In a release from the governor's office, Whitmer's office said the governor and Department of Natural Resources (DNR) Director Dan Eichinger notified Enbridge that the 1953 easement allowing it to operate dual pipelines in the Straits of Mackinac to transport petroleum and other products is being revoked and terminated.
According to the governor's office, this notice means Enbridge must stop operating the two pipelines in the Straits by May 2021 after Michigan's energy needs are transitioned.
Michigan Attorney General Dana Nessel filed a lawsuit Friday seeking to stop the flow of oil through Line 5 within 180 days.
The line carries oil and liquids used in propane between Superior, Wisconsin, and Sarnia, Ontario, passing through parts of Michigan's upper and lower peninsulas. A 4-mile-long segment divides into two pipes that cross the straits.
"Enbridge has routinely refused to take action to protect our Great Lakes and the millions of Americans who depend on them for clean drinking water and good jobs. They have repeatedly violated the terms of the 1953 easement by ignoring structural problems that put our Great Lakes and our families at risk,” said Governor Whitmer. “Most importantly, Enbridge has imposed on the people of Michigan an unacceptable risk of a catastrophic oil spill in the Great Lakes that could devastate our economy and way of life. That’s why we’re taking action now, and why I will continue to hold accountable anyone who threatens our Great Lakes and fresh water.”

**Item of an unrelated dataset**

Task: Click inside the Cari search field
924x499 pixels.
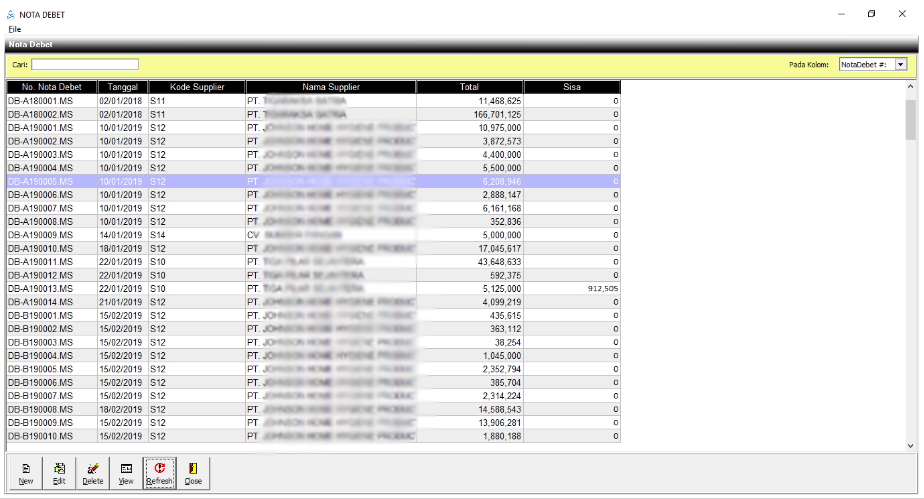Action: point(85,65)
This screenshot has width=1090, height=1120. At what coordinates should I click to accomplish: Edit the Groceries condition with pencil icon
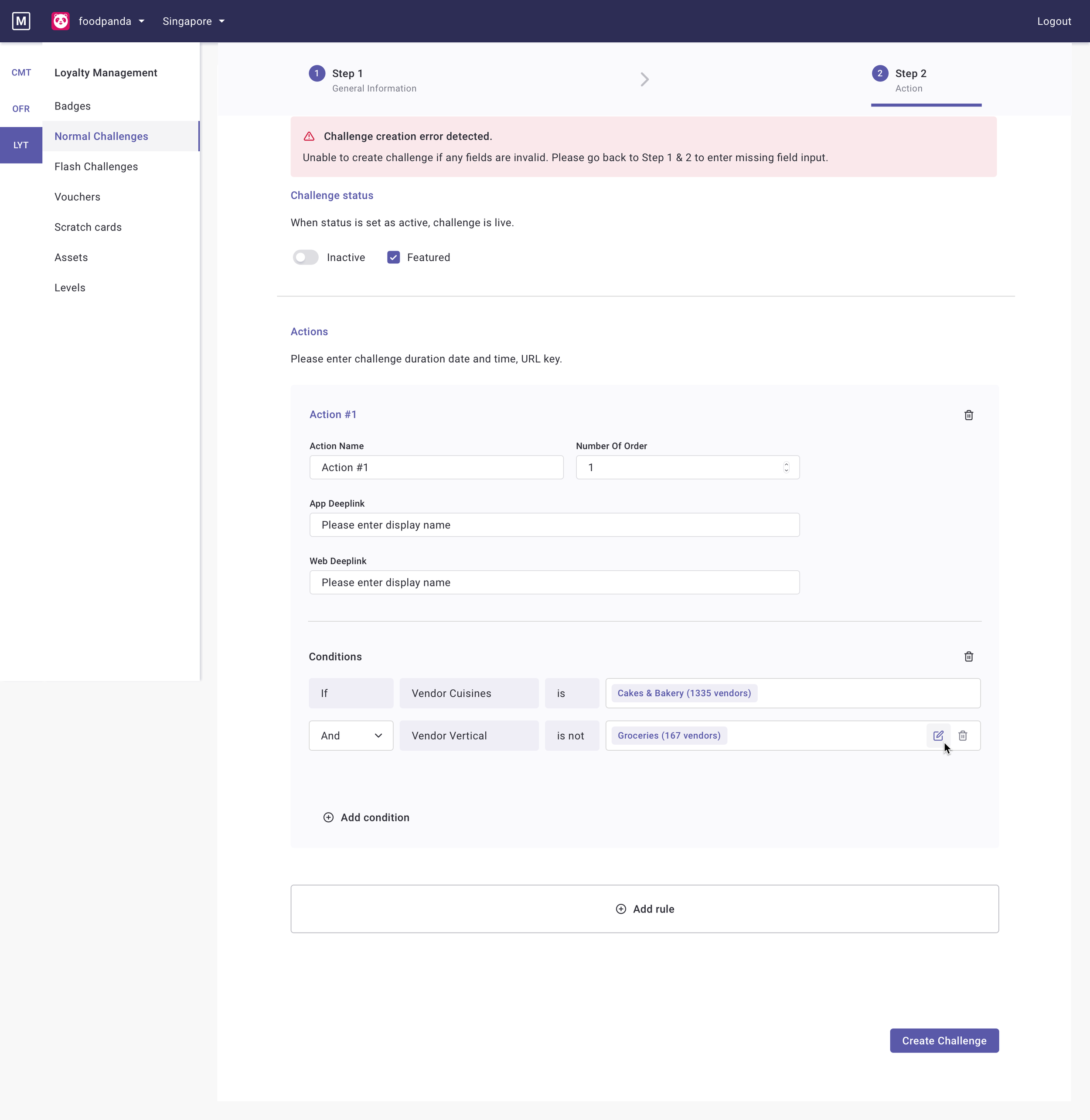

In response to Whitmer's actions, Enbridge says it is "confident that Line 5 continues to operate safely and that there is no credible basis for terminating."
Enbridge said after receiving notice from Whitmer's office and the DNR, it reviewed it with its legal office and called her move a distraction.
“This notice and the report from Michigan Department of Natural Resources are a distraction from the fundamental facts,” said Vern Yu, Executive Vice President and President, Liquids Pipelines. “Line 5 remains safe, as envisioned by the 1953 Easement, and as recently validated by our federal safety regulator. We will continue to focus on the safe operation of the dual Line 5 pipelines at the Straits of Mackinac, ensuring the Great Lakes are protected while also reliably delivering the energy that helps to fuel Michigan’s and the region’s economy."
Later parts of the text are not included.